> DATASET EXTRACT
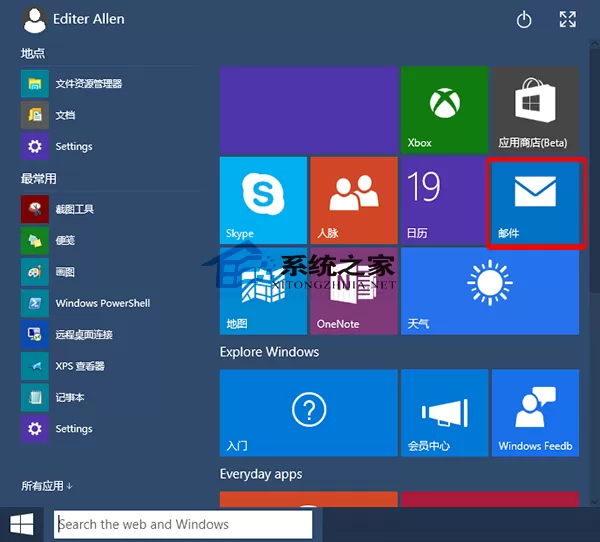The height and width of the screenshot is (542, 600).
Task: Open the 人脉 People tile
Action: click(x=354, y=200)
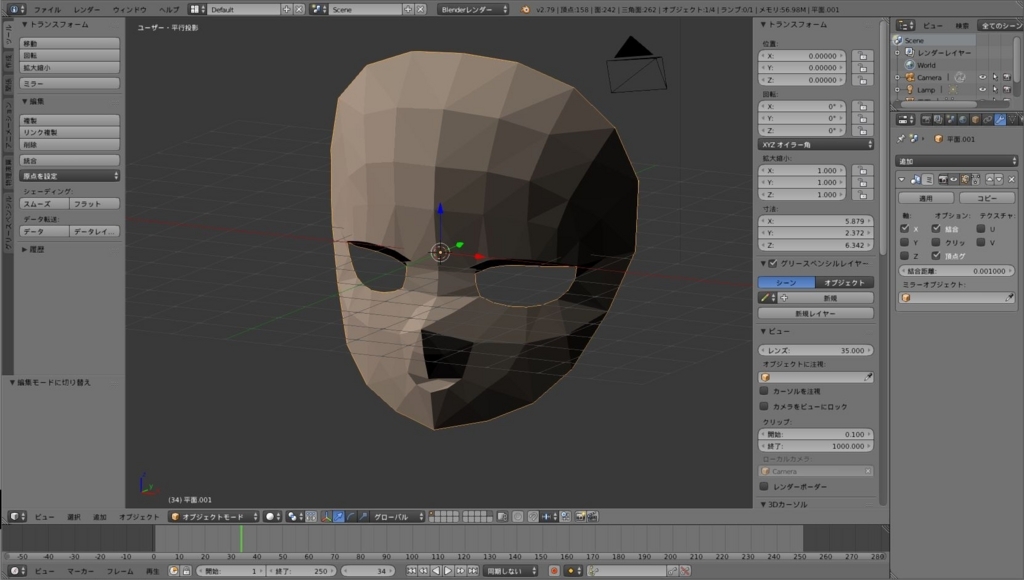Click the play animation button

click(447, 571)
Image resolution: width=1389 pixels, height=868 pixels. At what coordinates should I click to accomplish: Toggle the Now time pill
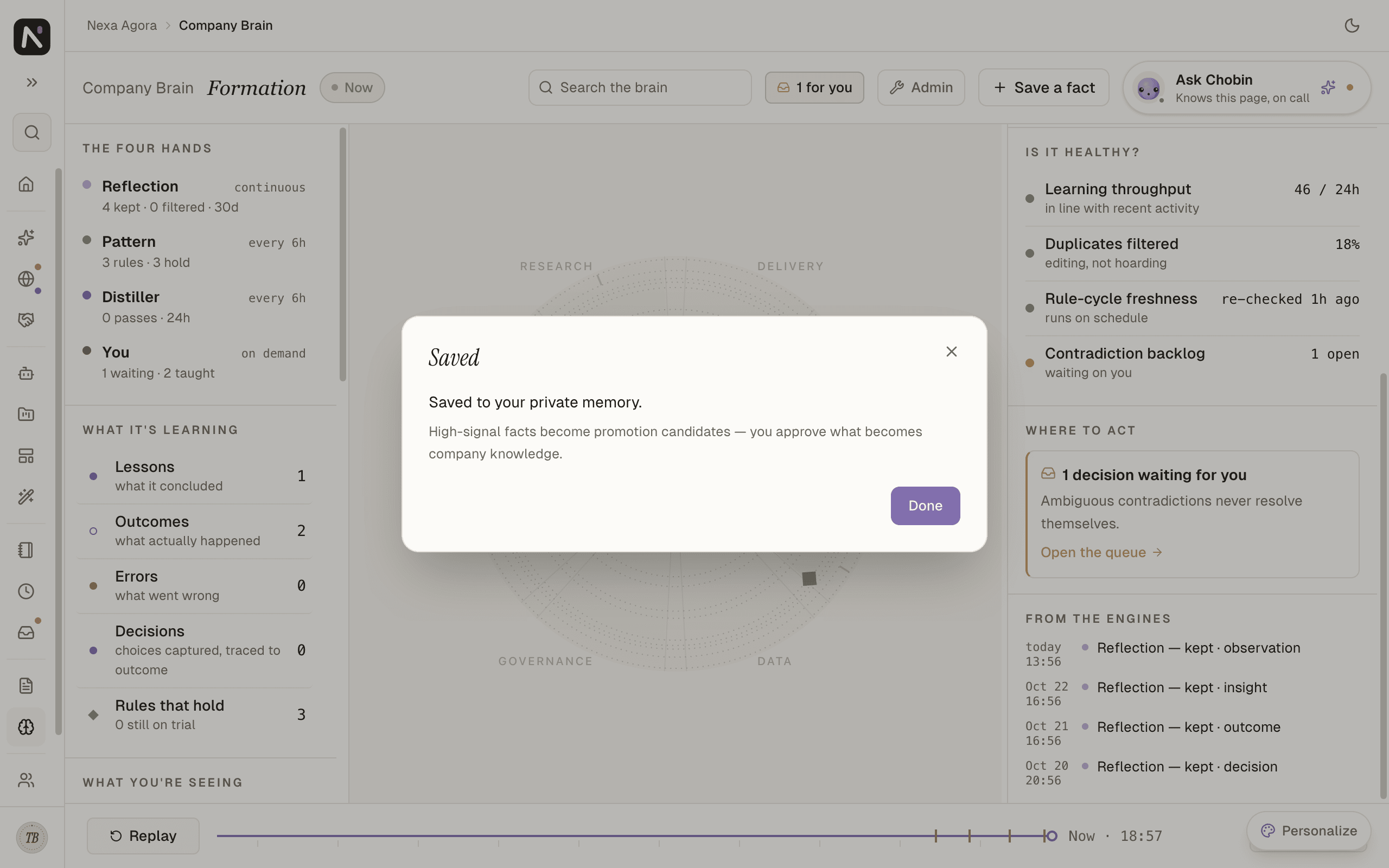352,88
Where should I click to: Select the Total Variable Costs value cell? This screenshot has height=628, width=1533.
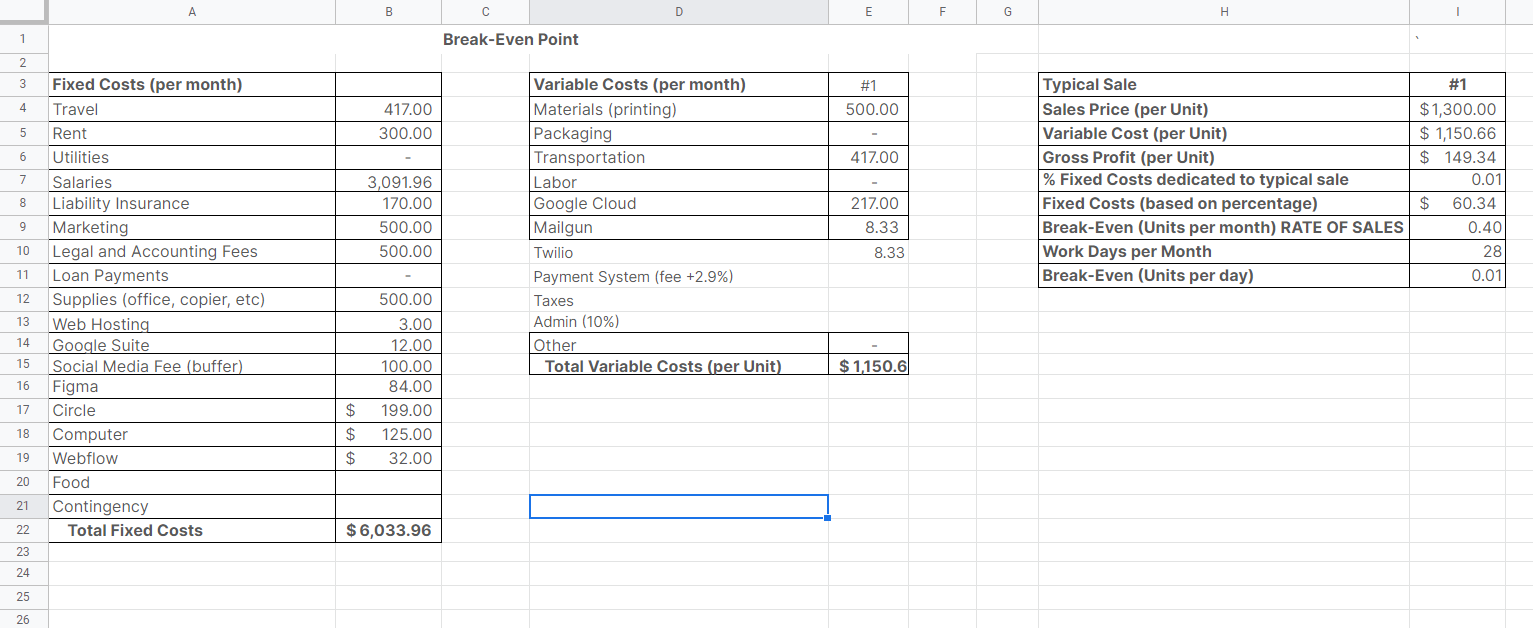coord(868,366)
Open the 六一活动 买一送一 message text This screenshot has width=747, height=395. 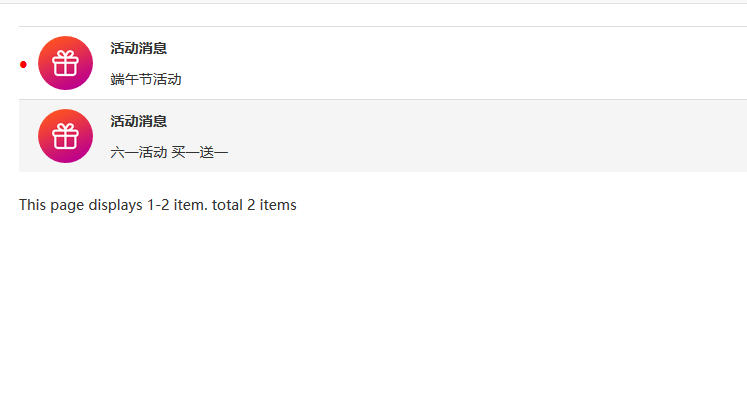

* * *

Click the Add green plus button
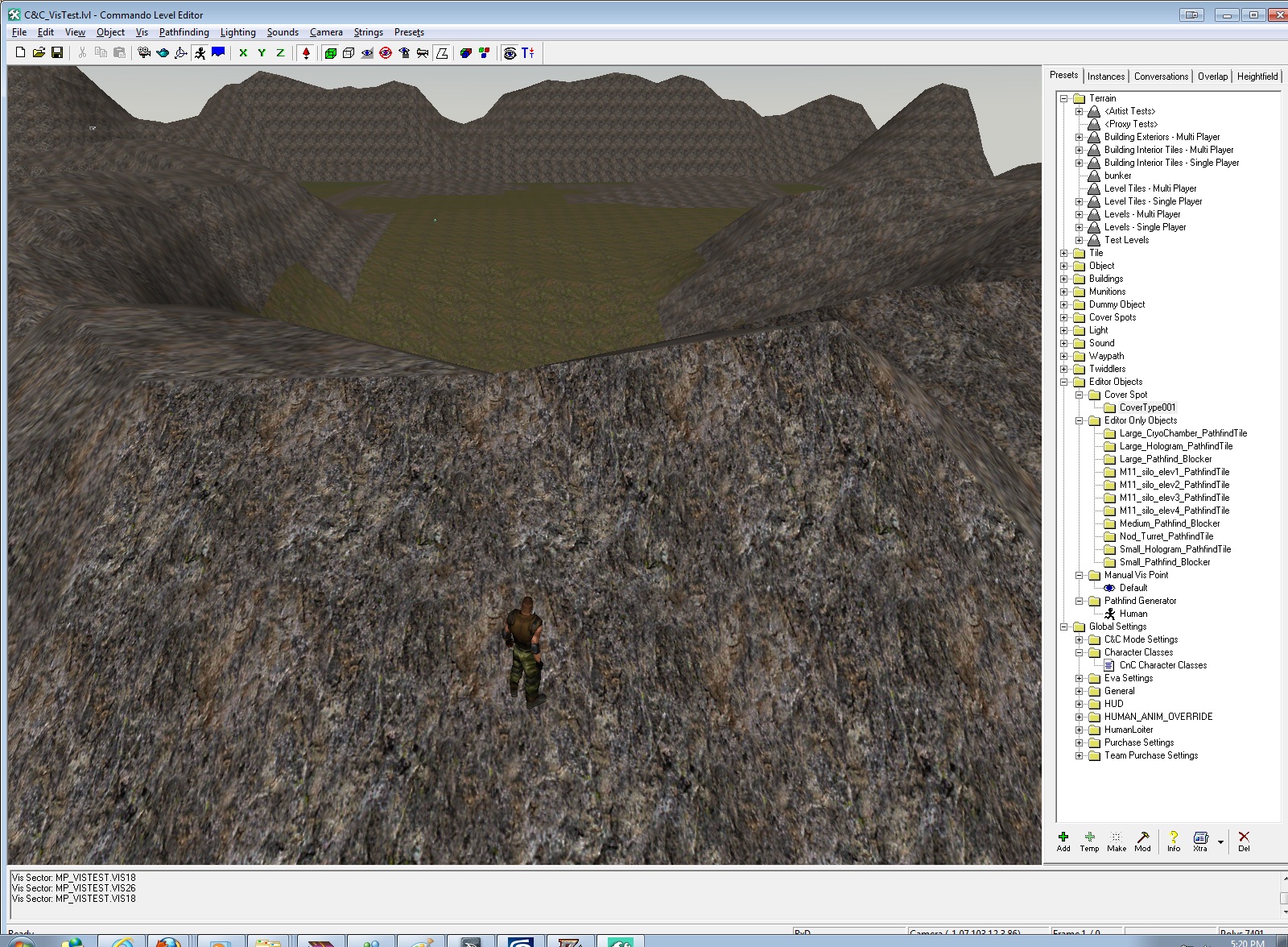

> WHAT YOU SHOULD DO
Out of the records above, set down only the lines from the one that contains "Where should I" through the one that contains "Open the 六一活动", unchanged and without the pictures.

> OUTPUT
Where should I click to: Select the Total Variable Costs value cell? This screenshot has height=628, width=1533.
coord(868,366)
Open the 六一活动 买一送一 message text This screenshot has width=747, height=395. 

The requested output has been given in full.